Polyproline II conformation is one of many local conformational states and is not an overall conformation of unfolded peptides and proteins

Abstract

The alanine-based peptide Ac-XX(A)7OO-NH2, referred to as XAO (where X, A, and O denote diaminobutyric acid, alanine, and ornithine, respectively), has recently been proposed to possess a well defined polyproline II (P(II)) conformation at low temperatures. Based on the results of extensive NMR and CD investigations combined with theoretical calculations, reported here, we present evidence that, on the contrary, this peptide does not have any significant amount of organized P(II) structure but exists in an ensemble of conformations with a distorted bend in the N- and C-terminal regions. The conformational ensemble was obtained by molecular dynamics/simulated annealing calculations using the amber suite of programs with time-averaged distance and dihedral-angle restraints obtained from rotating-frame nuclear Overhauser effect (ROE) volumes and vicinal coupling constants 3J(HN Eta alpha), respectively. The computed ensemble-averaged radius of gyration Rg (7.4 +/- 1.0) A is in excellent agreement with that measured by small-angle x-ray scattering (SAXS) whereas, if the XAO peptide were in the P(II) conformation, Rg would be 11.6 A. Depending on the pH, peptide concentration, and temperature, the CD spectra of XAO do or do not possess the maximum with positive ellipticity in the 217-nm region, which is characteristic of the P(II) structure, reflecting a shifting conformational equilibrium rather than an all-or-none transition.
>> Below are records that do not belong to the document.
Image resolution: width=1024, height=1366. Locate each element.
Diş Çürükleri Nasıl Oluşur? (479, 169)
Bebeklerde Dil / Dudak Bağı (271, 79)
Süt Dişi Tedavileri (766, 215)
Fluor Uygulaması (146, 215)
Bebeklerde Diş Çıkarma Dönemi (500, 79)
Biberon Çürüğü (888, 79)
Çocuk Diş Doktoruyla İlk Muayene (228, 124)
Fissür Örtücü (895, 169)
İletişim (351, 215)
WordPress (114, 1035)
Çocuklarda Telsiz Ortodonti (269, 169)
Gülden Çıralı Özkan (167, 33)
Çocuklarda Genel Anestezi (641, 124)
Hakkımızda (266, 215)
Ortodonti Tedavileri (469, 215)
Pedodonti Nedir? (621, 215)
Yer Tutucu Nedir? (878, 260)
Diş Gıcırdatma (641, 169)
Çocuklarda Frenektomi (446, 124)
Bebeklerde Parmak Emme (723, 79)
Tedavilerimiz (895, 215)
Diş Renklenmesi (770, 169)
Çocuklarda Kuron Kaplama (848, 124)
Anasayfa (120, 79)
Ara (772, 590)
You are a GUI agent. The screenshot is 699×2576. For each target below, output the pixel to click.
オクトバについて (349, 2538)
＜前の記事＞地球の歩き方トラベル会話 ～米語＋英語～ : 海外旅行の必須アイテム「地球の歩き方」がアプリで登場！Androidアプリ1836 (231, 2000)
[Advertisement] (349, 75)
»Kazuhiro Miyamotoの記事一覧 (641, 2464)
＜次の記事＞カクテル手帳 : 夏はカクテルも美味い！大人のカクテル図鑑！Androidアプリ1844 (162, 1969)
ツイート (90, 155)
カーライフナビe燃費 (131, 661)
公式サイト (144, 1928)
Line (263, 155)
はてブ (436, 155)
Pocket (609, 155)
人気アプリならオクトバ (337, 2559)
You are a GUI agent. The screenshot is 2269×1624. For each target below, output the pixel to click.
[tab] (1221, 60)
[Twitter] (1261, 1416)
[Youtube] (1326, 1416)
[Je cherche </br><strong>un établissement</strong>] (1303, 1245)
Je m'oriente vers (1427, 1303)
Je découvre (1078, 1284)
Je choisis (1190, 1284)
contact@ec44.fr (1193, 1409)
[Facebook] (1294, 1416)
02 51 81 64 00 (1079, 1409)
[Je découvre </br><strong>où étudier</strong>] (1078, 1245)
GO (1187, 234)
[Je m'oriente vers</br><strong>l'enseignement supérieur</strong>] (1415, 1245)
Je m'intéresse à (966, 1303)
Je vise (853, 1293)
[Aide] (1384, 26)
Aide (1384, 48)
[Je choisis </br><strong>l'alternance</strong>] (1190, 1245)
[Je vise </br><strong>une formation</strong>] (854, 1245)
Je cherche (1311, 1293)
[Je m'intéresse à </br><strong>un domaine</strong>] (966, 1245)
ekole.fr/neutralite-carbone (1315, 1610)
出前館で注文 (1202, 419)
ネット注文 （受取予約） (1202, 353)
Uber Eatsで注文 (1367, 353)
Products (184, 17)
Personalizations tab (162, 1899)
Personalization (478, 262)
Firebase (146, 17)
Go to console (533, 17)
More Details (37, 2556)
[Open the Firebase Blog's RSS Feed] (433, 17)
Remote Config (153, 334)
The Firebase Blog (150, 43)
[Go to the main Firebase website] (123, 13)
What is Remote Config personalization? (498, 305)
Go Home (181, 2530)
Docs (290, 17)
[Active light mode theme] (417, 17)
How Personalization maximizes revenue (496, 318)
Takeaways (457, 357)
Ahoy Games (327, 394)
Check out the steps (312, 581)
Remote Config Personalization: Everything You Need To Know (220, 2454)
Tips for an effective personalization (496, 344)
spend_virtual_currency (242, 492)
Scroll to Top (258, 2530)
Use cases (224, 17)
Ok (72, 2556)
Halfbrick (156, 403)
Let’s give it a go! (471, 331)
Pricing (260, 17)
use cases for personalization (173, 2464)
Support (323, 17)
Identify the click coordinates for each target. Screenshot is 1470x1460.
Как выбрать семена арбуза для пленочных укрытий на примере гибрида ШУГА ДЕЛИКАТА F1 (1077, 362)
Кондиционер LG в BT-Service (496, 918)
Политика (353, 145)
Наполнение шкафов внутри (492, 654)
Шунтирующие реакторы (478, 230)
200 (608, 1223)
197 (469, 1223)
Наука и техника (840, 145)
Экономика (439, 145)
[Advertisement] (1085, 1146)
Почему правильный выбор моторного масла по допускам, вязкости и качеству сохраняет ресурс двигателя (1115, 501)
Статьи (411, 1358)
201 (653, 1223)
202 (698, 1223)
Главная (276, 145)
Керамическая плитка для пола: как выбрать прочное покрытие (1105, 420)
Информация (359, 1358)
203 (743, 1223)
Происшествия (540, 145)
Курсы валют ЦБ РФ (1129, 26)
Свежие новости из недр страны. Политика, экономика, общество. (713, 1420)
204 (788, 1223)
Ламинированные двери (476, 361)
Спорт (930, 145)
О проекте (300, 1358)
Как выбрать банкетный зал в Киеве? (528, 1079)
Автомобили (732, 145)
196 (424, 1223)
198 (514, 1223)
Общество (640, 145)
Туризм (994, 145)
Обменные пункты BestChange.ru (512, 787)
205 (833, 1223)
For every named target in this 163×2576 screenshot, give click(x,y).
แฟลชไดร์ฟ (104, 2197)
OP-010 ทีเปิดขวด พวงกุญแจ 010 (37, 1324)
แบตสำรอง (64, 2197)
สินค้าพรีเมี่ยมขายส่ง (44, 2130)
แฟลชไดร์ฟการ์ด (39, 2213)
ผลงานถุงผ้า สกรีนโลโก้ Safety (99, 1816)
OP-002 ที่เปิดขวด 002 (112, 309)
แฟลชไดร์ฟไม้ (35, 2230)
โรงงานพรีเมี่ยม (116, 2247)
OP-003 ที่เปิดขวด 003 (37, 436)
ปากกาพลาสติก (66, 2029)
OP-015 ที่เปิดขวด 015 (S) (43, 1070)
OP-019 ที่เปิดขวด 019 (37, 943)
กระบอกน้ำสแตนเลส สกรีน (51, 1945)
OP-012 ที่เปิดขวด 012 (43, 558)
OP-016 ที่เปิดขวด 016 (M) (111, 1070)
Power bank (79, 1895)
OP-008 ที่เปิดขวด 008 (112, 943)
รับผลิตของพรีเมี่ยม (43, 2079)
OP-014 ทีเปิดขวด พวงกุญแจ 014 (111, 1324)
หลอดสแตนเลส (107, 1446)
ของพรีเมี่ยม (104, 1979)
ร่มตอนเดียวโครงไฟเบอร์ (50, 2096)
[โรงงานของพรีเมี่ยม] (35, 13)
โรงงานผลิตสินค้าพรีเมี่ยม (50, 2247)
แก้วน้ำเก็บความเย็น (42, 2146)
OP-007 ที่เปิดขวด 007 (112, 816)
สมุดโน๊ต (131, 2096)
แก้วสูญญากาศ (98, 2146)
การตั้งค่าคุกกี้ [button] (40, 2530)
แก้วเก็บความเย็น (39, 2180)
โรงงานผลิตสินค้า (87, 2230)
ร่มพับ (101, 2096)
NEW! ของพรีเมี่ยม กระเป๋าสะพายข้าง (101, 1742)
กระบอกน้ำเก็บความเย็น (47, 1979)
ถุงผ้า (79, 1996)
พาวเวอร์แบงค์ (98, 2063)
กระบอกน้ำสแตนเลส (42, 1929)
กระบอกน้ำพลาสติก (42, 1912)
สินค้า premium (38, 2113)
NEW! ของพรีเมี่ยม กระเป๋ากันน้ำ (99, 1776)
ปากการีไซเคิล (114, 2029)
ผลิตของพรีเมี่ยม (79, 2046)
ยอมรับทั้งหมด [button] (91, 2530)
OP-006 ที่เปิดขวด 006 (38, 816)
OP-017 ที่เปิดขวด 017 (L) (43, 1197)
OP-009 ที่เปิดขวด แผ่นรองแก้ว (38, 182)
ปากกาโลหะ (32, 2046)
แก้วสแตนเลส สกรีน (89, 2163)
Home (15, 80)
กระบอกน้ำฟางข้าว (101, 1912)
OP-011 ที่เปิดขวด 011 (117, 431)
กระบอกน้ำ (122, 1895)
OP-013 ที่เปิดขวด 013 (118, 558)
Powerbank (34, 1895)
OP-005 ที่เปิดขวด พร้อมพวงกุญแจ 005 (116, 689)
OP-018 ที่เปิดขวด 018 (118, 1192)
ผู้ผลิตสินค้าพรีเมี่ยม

The "P(II) conformation" should, therefore, be considered as one of the accessible conformational states of individual amino acid residues in peptides and proteins rather than as a structure of most of the chain in the early stage of folding.

Fig. 1.

CD spectra of the XAO peptide. (A) XAO peptide at 0.2 mM in 0.2 M acetate buffer at pH = 3 and 5°C, 0.2 mM in water at 5°C, and in phosphate buffers (0.007 M–0.25 M) at pH = 5, 6, 7, 9, and 11 at 5°C. (B) XAO peptide in 0.2 M acetate buffer at pH = 3 with peptide concentrations of 0.2 mM, 0.1 mM, and 0.05 mM and in phosphate buffers (0.01 M and 0.15 M) at pH = 7 and pH = 9 with peptide concentrations of 0.2 mM, 0.1 mM, and 0.05 mM at 1°C.

Fig. 2.

Values of the conformational shifts (Δδ) based on different sets of statistical-coil values as reference for H^N (A) and ¹⁵N (B) chemical shifts of the XAO peptide. The bars indicate the reference set used, namely white (36), light gray (6), and dark gray (37) in A and white (6), light gray (37), and dark gray (35) in B.

Fig. 3.

ROE pattern (d_XN, where X = N, α and β), the vicinal coupling constants (³J_HNΗα) (all at 5°C), and the temperature coefficients for H^N (Δδ/ΔT), observed in NMR spectra for the XAO peptide. Some experimental values were difficult to obtain and are indicated by the letter d. The ROE patterns, the vicinal coupling constants, and the temperature coefficients in water and acetate buffer were all very similar, i.e., with differences ranging in values of 10%, 0.3 Hz, and 0.3 parts per billion (ppb)/K, respectively.

Fig. 4.

Superposed conformations of three major families of the conformations of XAO found by MD SA with time-averaged NMR restraints. The C^α rms deviation from the mean structure over residues from A₄ to O₁₀ is 2.80 ± 0.37 Å (for a family of 36 conformations) (A); 3.17 ± 0.49 Å (for a family of 22 conformations) (B); and 3.16 ± 0.50 Å (for a family of 24 conformations) (C).

Fig. 5.

Scatter plot of the dihedral angles (φ and ψ) of all residues and all 193 conformations of XAO calculated by MD SA with time-averaged restraints.